Pour répondre aux questions techniques posées par certains députés, le rapporteur a ensuite expliqué «qu'en signant les accords de l'Elysée, les FAI savaient qu'il figurerait un dispositif qui comporterait, dans la partie sanctions, une suspension de l'abonnement. Ils ont donc signé ces accords en toute connaissance de cause. (...) Ils savaient qu'il y aurait des coûts. Et les FAi vont faire des économies de bande passante, ils vont réduire le débit des bandes passantes et faire des économies. En Commission des lois, ils nous ont dit que c'était techniquement faisables, et qu'ils respecteraient leurs signatures» . Il a poursuivi : pour les zones non dégroupées, c'est effectivement plus difficile.
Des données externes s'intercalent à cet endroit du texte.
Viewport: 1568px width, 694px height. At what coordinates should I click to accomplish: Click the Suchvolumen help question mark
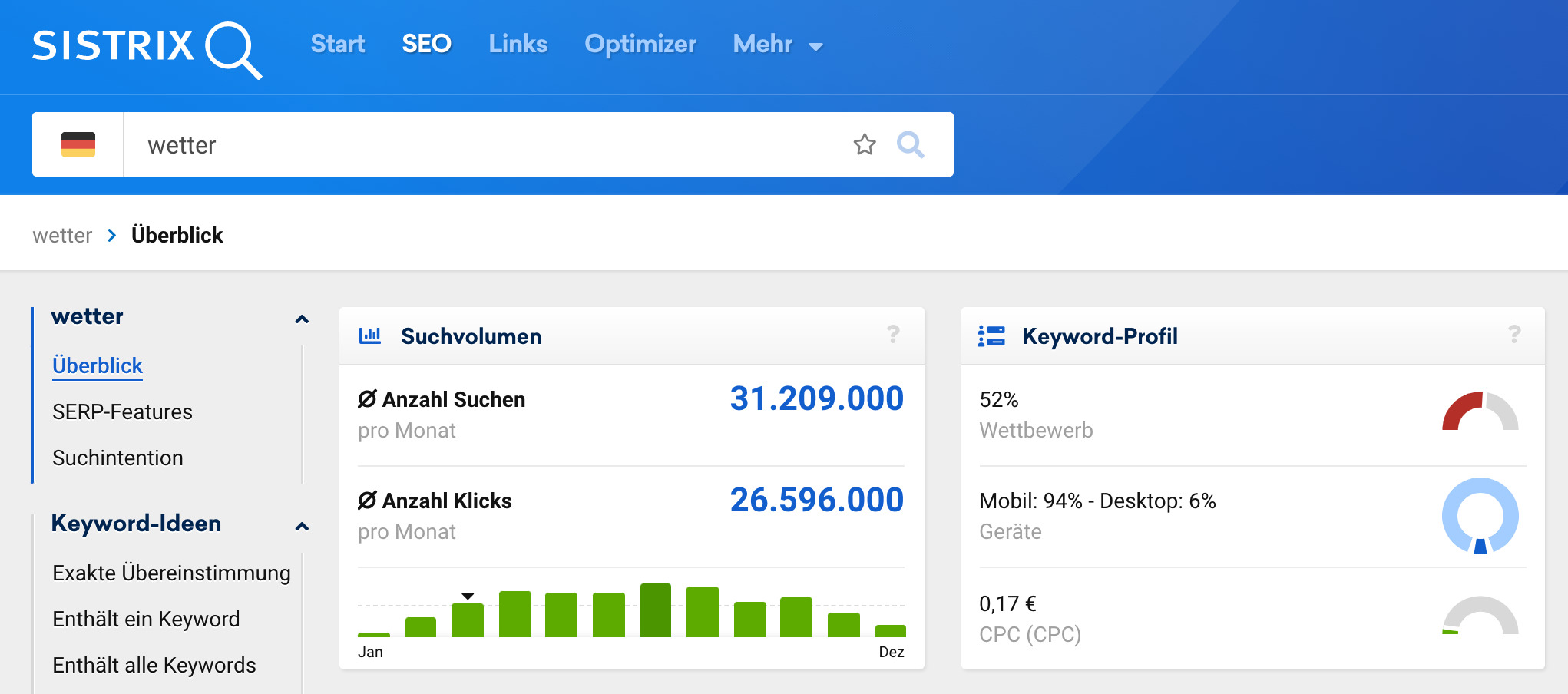coord(893,335)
Mais il faudra un peu de temps avant que la suspension soit applicable (premier mail d'avertissement, éventuellement un deuxième, et une lettre recommandée), cela laissera le temps aux fournisseurs d'accès Internet de mettre en place le système permettant la suspension de l'accès Internet. (...) Et en ce qui concerne le triple play, les fournisseurs d'accès Internet ont très clairement dit aussi qu'ils pourraient suspendre la partie Internet sans couper le téléphone et la télévision.

Pour Patrick Bloche, par ces propositions, «Patrice Martin-Lalande, comme Lionel Tardy ou Jean Dionis du Séjour, essaie de sauver la majorité du mauvais pas dans lequel elle s'est mise.» De son côté, Christian Paul a indiqué refuser tout tentative qui conduirait à mettre en place d'autres types de sanction : «nous voulons trouver une rémunération nouvelle, pas mettre en place un système repressif.» Le groupe socialiste a annoncé qu'il ne prendrait pas part au vote. «Nous sommes en désaccord avec la manière dont la sanction est conçue» , a précisé de son côté, la député Martine Billard, car en l'état il est impossible d'accuser une adresse IP, et que la justice ne soit pas saisie dans la procédure. Le groupe GDR (Gauche démocrate et républicaine) a choisi également de ne pas prendre part au vote.

Tous les amendements et sous-amendements présentés, et visant à remplacer de façon définitive ou sous conditions, la suspension de l'abonnement ont été rejetés. A l'exception du 474 qui n'a pas encore été examiné. Mais vu le sort des autres, il y a peu de suspense.